Below are lines of data. Give the number of them that contain the string "ribbon", and nothing else.

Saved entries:
· · · · ·

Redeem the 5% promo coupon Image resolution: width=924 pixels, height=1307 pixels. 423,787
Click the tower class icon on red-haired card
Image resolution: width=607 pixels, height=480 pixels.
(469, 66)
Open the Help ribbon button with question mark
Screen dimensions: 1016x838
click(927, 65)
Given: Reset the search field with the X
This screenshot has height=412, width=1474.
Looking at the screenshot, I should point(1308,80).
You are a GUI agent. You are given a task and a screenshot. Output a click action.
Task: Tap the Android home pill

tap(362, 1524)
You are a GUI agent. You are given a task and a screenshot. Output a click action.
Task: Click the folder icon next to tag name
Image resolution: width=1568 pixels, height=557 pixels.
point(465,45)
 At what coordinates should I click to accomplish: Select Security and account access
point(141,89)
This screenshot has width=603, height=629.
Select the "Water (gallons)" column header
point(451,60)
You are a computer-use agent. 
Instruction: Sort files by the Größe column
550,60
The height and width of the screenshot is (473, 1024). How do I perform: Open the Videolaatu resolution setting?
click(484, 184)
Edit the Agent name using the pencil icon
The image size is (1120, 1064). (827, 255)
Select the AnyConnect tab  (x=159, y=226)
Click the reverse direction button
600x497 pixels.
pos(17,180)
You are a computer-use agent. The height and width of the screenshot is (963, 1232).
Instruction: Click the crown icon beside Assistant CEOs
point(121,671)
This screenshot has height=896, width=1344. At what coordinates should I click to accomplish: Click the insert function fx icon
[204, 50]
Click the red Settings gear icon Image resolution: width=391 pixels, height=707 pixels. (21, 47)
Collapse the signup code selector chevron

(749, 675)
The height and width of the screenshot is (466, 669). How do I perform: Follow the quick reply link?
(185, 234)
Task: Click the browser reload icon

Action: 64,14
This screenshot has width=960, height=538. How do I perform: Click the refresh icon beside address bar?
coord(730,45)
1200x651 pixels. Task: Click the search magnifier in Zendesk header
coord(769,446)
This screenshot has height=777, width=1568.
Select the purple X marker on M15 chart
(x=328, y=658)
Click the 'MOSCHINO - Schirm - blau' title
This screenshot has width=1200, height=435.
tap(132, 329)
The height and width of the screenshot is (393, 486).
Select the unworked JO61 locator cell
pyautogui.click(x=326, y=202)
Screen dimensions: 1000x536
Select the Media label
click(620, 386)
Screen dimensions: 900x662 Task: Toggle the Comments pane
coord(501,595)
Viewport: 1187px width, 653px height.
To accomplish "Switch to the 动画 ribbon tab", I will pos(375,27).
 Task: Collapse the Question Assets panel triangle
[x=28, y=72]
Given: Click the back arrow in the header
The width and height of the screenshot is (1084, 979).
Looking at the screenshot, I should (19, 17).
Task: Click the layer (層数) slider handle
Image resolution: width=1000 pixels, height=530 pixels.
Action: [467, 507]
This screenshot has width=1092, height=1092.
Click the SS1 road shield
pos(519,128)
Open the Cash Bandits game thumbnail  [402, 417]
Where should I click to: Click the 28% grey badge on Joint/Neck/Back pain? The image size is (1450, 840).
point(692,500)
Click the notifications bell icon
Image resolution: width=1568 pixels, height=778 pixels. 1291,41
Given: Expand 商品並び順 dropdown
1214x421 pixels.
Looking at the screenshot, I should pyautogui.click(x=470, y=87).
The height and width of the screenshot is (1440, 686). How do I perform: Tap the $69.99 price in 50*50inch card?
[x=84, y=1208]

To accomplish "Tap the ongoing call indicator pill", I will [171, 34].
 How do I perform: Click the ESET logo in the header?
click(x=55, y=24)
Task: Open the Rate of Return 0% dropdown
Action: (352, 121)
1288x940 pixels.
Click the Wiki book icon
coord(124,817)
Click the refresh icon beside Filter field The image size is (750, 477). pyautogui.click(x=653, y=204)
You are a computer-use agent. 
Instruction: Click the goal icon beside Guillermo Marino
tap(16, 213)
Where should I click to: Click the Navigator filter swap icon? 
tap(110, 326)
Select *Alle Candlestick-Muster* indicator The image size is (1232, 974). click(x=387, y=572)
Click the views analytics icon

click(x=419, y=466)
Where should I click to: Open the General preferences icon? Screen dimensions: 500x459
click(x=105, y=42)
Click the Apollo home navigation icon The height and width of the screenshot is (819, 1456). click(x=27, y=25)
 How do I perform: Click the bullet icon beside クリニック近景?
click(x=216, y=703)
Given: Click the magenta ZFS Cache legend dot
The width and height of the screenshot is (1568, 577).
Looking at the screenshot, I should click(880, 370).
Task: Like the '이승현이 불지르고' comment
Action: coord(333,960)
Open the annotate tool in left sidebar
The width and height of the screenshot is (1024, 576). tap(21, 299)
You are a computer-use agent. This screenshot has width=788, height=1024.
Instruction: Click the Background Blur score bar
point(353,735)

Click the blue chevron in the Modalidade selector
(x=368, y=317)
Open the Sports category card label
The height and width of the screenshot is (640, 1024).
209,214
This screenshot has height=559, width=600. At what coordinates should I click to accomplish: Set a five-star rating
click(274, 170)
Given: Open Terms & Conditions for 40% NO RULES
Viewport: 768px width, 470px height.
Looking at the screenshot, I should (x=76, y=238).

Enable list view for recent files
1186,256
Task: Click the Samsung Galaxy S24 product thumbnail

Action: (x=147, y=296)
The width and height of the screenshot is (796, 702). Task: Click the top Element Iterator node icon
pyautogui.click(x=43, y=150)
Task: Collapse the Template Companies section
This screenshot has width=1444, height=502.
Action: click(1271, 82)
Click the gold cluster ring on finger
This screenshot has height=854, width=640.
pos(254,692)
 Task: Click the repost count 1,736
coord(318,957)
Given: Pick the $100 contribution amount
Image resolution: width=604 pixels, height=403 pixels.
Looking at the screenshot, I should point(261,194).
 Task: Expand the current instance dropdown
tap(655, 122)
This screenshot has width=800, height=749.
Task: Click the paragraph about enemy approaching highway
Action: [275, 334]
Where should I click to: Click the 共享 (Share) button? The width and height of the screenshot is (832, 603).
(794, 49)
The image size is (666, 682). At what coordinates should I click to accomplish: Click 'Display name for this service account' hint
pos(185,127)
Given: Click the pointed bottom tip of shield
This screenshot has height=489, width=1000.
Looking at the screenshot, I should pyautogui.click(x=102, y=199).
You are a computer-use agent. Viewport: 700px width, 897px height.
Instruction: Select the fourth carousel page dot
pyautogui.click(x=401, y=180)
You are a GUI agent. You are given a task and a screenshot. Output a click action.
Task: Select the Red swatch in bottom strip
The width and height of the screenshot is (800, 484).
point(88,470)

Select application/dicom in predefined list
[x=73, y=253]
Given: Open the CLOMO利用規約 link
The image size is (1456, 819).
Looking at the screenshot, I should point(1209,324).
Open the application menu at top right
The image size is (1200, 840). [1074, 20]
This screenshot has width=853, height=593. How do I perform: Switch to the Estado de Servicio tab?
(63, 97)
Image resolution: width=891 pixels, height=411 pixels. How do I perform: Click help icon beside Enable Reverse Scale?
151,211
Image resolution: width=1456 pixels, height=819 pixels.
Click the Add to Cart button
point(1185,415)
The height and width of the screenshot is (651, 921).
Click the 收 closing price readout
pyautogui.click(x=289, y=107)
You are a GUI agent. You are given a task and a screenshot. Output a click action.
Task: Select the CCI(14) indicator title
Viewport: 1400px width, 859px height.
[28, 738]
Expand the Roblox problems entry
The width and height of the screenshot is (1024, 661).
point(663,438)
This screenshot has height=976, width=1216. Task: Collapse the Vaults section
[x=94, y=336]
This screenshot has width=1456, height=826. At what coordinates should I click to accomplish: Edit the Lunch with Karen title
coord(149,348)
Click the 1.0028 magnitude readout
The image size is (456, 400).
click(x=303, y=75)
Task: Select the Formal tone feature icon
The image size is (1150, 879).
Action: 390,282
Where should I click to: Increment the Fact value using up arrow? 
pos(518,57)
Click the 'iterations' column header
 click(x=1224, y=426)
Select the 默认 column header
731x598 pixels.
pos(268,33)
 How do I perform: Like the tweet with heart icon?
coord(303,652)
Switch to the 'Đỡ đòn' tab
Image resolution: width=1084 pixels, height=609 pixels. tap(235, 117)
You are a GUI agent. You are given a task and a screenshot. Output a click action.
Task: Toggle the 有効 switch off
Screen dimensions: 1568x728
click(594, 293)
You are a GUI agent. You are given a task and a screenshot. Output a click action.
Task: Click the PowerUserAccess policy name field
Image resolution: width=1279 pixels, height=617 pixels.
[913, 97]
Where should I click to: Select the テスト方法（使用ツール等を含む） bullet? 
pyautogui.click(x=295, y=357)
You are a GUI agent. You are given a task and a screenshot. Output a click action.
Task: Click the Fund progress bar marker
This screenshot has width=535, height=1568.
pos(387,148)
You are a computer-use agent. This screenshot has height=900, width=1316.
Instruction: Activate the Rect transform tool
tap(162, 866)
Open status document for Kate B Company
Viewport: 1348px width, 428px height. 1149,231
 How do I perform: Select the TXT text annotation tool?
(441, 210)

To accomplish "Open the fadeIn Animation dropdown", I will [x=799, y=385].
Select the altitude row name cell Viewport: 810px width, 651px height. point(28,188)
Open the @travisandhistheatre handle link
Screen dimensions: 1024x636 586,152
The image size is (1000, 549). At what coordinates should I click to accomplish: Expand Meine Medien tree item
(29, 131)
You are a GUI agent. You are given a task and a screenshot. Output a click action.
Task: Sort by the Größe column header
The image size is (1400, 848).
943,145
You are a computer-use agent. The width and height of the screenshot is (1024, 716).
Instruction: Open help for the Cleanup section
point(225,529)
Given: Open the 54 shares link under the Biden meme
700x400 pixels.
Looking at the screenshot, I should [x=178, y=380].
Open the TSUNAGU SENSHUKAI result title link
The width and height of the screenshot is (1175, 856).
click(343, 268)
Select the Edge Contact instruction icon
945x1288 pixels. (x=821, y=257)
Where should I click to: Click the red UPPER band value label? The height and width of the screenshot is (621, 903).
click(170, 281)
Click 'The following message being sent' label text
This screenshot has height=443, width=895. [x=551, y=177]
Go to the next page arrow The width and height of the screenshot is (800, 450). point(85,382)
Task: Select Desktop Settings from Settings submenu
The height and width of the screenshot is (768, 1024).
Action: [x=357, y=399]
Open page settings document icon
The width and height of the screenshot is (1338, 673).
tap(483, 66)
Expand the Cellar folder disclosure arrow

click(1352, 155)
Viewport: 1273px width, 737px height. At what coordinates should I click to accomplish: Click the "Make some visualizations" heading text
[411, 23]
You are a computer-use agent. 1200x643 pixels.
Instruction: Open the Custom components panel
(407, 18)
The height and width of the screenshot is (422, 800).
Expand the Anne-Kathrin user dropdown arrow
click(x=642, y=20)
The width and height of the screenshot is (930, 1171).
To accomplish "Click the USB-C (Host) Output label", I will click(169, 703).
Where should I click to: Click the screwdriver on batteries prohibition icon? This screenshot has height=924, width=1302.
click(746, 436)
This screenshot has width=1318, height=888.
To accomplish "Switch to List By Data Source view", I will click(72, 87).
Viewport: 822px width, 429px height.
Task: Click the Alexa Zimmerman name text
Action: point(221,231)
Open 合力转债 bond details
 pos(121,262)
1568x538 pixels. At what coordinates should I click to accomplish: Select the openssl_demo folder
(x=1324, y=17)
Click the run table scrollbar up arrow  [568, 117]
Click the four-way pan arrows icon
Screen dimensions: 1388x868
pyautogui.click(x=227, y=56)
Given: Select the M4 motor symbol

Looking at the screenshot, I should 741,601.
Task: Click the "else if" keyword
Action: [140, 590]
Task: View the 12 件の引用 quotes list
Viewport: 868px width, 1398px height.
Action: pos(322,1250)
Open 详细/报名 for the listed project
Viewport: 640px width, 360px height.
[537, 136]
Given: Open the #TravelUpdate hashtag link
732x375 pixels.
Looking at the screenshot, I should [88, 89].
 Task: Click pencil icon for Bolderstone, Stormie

· · · · ·

▶ _ANSWER TO THIS EXERCISE_
2